─── Data records
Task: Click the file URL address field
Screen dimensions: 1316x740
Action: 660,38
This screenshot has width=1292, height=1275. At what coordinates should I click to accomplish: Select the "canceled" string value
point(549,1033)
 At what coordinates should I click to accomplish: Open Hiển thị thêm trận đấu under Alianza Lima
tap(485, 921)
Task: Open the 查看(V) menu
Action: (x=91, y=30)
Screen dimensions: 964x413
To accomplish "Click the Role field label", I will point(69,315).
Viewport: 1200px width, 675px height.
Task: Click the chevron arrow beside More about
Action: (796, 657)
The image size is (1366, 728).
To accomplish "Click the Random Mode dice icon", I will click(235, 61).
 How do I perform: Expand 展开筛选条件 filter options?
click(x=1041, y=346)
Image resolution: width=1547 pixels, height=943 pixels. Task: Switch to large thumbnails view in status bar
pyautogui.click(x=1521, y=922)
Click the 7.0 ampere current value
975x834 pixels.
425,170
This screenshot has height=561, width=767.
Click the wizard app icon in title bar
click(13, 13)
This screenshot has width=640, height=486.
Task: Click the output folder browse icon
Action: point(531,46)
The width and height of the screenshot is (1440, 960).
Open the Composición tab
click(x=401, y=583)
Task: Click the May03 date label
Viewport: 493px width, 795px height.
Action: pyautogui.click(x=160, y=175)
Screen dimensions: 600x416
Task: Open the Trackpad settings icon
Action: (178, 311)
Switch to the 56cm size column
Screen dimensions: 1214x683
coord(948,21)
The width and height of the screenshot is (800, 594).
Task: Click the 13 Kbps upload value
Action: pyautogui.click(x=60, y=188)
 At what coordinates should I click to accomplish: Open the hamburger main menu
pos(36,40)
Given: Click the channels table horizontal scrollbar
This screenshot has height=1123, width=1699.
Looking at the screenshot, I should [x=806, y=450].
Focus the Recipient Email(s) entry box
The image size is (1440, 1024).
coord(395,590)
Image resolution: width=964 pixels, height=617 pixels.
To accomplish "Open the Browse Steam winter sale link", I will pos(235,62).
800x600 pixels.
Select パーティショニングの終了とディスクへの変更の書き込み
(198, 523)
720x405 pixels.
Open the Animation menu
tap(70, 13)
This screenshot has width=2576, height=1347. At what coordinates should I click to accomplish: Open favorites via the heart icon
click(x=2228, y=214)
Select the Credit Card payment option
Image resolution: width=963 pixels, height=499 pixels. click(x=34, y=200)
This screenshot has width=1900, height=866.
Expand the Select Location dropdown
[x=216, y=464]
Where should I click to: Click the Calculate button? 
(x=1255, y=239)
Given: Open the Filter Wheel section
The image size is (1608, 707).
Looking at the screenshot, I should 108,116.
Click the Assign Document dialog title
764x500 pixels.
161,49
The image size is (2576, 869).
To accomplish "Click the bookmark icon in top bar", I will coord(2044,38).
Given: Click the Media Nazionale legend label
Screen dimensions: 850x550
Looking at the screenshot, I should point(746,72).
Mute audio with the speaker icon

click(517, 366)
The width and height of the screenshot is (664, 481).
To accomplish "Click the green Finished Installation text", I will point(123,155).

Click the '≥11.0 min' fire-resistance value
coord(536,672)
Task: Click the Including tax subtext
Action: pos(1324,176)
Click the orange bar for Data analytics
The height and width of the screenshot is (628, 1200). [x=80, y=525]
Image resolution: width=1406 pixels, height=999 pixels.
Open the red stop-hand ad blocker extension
──────
- Exercise instructions -
Whenever the string "Given" occurs in a line of the entries above, copy that line.

- Exercise solution -
Given: Click the channels table horizontal scrollbar
Given: Open the Filter Wheel section
Given: Click the Media Nazionale legend label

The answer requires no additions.